TASK INSTRUCTIONS. Reproduce, word for word, the part of the items that begins with the line containing "Given: Click the 2.2 学习时间安排与自我调节 tag chip" and continues through the final line of the items.

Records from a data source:
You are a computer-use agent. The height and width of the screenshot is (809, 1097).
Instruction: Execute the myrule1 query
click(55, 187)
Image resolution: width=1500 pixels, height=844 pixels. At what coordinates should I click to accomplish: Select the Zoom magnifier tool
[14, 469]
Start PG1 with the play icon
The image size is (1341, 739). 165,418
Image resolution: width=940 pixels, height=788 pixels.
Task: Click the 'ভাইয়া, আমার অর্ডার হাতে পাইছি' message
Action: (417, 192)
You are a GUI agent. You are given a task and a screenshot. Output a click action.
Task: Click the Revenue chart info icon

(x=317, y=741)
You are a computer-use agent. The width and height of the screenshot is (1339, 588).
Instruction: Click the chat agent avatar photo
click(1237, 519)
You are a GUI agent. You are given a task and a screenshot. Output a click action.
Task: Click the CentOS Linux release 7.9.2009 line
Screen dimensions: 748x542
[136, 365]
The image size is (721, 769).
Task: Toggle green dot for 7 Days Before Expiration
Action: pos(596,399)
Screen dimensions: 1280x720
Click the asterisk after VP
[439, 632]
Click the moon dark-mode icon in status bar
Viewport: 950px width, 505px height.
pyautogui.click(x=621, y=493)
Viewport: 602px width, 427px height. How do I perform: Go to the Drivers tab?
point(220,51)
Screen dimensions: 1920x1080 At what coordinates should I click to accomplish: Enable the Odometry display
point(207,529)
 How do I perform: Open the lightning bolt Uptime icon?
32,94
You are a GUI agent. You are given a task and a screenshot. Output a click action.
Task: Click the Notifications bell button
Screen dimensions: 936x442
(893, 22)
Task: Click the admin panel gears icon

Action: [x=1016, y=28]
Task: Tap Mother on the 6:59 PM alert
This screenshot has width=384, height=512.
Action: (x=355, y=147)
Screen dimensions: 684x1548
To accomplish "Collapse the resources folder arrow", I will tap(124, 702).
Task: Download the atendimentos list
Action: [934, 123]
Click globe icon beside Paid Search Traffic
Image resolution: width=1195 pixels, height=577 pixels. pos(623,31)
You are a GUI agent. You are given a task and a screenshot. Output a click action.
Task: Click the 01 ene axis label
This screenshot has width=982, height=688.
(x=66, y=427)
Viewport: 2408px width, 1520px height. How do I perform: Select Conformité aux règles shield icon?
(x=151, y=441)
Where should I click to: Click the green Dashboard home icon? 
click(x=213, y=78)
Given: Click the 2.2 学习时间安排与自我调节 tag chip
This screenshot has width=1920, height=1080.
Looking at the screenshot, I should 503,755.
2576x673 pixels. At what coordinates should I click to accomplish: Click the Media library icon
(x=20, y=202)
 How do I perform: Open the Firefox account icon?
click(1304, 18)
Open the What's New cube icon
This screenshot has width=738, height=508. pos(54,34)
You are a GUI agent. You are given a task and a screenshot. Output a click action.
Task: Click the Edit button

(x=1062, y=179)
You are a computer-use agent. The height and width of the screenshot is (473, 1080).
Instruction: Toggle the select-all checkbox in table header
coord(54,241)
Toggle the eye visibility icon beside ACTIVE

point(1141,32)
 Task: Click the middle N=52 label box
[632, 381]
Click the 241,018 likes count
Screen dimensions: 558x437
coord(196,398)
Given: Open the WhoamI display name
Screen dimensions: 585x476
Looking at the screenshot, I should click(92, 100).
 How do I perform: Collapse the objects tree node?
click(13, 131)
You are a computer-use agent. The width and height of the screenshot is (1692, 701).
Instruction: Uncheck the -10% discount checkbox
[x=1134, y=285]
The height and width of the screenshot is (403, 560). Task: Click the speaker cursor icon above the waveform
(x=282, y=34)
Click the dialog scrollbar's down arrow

COMPLETE ANSWER.
Given: Click the 2.2 学习时间安排与自我调节 tag chip
This screenshot has width=1920, height=1080.
Looking at the screenshot, I should 503,755.
2576x673 pixels. At what coordinates should I click to accomplish: Click the Media library icon
(x=20, y=202)
 How do I perform: Open the Firefox account icon?
click(1304, 18)
Open the What's New cube icon
This screenshot has width=738, height=508. pos(54,34)
You are a GUI agent. You are given a task and a screenshot. Output a click action.
Task: Click the Edit button

(x=1062, y=179)
You are a computer-use agent. The height and width of the screenshot is (473, 1080).
Instruction: Toggle the select-all checkbox in table header
coord(54,241)
Toggle the eye visibility icon beside ACTIVE

point(1141,32)
 Task: Click the middle N=52 label box
[632, 381]
Click the 241,018 likes count
Screen dimensions: 558x437
coord(196,398)
Given: Open the WhoamI display name
Screen dimensions: 585x476
Looking at the screenshot, I should click(92, 100).
 How do I perform: Collapse the objects tree node?
click(13, 131)
You are a computer-use agent. The width and height of the screenshot is (1692, 701).
Instruction: Uncheck the -10% discount checkbox
[x=1134, y=285]
The height and width of the screenshot is (403, 560). Task: Click the speaker cursor icon above the waveform
(x=282, y=34)
Click the dialog scrollbar's down arrow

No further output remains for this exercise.